Londra’nın en köklü sanat kurumlarından National Gallery, 1824’teki kuruluşundan bu yana en büyük dönüşümüne hazırlanıyor. 13. yüzyıldan kalma başyapıtlara ev sahipliği yapan bu müze, “Project Domani” adını verdiği yeni kanat projesi için eşi benzeri görülmemiş bir fon topladı. Michael Moritz’in aile vakfı ve Julia Rausing’in vakfı gibi bağışçılardan gelen toplam 375 milyon sterlin (yaklaşık 500 milyon dolar) ile müze, adeta modern çağa yeni bir başlangıç yapıyor. Bu bağışlar, tek seferde bir müzeye yapılan en büyük bağışlar arasında yer alıyor.
Bu devasa dönüşümün arkasında büyük bir soru işareti yatıyor: National Gallery, bugüne dek 1900 öncesi sanat eserlerini toplama geleneğini sürdürürken, şimdi bu kuralı değiştirecek mi? Yeni kanadın, “modern zamanlarda edinilen eserleri” bünyesine katacağı belirtiliyor. Müzenin halihazırda 1900 sonrası 25 esere, hatta bir Picasso tablosuna sahip olması, bu yönde atılacak adımların sinyallerini veriyor.
Yeni kanat, müze yönetimine göre modern eserleri ana koleksiyondan ayırmayacak, aksine Batı sanat geleneğinin içine entegre edecek. Bu durum, gözlerimizi Londra’nın diğer sanat devi olan Tate‘e çeviriyor. Uzun yıllardır 1900 sonrası sanata odaklanan Tate ile National Gallery arasında bir rekabetin mi başlayacağı, yoksa her iki kurumun da bahsettiği gibi “yakın işbirliğinin” mi gelişeceği merak konusu. İki kurumun yetkilileri, eser ödünç verme ve sergileme konularını görüşmek üzere bir araya gelmeye başladı bile.
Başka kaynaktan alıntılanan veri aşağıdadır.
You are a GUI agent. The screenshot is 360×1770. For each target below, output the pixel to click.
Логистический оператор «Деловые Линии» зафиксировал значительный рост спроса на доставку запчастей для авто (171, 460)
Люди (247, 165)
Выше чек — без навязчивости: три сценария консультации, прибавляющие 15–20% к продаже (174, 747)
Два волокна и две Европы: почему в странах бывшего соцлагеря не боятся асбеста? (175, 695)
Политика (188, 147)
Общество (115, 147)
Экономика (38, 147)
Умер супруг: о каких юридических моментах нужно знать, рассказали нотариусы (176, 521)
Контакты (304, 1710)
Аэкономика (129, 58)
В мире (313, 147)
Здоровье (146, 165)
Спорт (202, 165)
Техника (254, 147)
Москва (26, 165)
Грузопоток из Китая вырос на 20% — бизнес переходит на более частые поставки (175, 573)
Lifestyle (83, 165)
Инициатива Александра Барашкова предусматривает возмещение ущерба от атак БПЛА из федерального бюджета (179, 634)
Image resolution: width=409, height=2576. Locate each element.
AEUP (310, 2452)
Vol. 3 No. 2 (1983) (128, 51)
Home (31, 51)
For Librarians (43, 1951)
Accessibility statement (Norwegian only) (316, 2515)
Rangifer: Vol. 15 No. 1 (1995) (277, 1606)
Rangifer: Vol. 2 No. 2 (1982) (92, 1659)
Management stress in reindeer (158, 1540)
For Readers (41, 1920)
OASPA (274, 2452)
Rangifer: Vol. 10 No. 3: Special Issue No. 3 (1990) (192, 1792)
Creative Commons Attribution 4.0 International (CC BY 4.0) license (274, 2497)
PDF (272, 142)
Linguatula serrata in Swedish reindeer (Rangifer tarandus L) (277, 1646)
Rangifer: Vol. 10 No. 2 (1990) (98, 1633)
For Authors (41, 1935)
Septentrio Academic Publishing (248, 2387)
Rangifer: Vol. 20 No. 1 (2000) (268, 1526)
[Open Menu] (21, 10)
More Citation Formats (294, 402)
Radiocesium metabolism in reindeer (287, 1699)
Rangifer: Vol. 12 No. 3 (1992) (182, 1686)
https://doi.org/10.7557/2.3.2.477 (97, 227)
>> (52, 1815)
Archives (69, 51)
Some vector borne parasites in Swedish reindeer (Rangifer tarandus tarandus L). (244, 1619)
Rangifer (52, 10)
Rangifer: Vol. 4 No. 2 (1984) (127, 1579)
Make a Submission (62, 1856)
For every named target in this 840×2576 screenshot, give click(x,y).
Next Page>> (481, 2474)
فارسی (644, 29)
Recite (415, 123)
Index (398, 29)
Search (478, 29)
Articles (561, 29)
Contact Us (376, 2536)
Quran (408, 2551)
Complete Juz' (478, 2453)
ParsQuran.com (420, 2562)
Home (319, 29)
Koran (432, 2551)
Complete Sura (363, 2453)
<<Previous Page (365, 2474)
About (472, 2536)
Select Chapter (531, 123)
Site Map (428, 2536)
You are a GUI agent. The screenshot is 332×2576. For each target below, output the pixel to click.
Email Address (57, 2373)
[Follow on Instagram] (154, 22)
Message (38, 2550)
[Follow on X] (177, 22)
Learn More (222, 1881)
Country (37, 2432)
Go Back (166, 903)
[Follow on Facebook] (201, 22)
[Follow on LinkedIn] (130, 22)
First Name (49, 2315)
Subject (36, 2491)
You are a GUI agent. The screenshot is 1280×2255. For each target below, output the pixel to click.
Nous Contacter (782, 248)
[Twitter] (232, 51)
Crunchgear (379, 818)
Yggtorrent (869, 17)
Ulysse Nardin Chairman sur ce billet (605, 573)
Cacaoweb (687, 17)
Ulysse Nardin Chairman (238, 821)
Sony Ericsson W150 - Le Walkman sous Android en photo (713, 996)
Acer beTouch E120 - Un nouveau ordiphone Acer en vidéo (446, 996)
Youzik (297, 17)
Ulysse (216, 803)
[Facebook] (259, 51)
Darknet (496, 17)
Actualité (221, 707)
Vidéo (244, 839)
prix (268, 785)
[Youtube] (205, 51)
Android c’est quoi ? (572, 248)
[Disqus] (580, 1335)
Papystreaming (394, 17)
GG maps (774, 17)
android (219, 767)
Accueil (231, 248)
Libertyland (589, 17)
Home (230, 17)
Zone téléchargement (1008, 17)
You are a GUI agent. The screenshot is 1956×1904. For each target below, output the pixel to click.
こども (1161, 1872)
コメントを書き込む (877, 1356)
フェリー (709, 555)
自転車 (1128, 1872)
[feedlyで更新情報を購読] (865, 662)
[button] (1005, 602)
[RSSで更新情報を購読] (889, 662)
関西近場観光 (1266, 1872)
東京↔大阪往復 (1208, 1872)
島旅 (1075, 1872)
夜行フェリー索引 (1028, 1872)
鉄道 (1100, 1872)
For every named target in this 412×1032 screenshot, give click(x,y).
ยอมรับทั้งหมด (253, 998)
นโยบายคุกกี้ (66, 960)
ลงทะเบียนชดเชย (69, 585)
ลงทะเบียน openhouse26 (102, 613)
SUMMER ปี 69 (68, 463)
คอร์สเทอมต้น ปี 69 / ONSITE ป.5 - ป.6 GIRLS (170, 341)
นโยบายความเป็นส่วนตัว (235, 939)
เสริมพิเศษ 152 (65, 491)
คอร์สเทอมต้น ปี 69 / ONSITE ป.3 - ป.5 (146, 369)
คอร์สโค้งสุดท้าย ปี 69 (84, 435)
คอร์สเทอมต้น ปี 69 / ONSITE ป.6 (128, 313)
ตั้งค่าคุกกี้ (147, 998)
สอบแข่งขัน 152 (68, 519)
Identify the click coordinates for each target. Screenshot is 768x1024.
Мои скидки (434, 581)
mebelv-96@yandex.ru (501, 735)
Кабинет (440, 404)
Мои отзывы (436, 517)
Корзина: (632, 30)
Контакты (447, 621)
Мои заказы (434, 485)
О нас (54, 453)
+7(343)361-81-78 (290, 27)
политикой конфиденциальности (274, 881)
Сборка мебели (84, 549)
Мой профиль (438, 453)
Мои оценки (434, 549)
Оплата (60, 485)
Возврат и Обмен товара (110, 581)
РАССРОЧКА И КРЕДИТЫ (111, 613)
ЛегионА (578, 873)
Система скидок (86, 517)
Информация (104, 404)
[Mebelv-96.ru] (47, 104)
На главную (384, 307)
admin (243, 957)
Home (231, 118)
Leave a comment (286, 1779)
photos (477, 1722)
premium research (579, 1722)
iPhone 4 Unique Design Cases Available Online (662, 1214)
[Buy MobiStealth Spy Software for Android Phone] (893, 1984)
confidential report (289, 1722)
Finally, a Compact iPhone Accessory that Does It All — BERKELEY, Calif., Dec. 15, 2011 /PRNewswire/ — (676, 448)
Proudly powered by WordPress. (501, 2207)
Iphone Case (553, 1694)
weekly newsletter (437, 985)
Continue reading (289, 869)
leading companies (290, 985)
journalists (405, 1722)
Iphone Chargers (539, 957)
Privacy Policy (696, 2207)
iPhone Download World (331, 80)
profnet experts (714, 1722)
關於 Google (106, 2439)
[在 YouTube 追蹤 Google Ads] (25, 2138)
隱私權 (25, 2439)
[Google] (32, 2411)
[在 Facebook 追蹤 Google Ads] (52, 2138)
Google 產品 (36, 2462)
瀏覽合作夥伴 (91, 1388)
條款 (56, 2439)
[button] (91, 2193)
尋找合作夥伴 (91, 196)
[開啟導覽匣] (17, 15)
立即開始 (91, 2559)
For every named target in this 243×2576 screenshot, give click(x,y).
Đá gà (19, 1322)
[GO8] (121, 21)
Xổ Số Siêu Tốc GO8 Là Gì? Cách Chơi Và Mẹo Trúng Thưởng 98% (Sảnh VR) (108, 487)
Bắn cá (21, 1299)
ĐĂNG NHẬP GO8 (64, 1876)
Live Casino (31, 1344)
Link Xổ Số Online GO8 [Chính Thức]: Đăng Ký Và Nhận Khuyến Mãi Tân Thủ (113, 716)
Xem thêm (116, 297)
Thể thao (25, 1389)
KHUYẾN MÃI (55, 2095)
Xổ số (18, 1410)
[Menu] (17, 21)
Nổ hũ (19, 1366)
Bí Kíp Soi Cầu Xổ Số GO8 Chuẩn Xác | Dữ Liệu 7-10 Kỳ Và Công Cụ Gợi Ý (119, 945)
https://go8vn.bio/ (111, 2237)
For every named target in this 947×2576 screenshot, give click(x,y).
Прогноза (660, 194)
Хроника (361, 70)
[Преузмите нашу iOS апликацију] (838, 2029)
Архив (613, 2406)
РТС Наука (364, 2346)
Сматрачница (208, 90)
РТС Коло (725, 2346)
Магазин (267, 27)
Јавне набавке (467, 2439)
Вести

“Project Domani” kapsamında uluslararası bir mimari yarışma düzenlenecek ve yeni kanadın 2030’ların başında açılması planlanıyor. Bu, sadece bir müzenin genişlemesi değil; aynı zamanda sanatın tarihsel tanımının ve geleceğinin yeniden tartışılacağı, heyecan verici bir sürecin başlangıcı.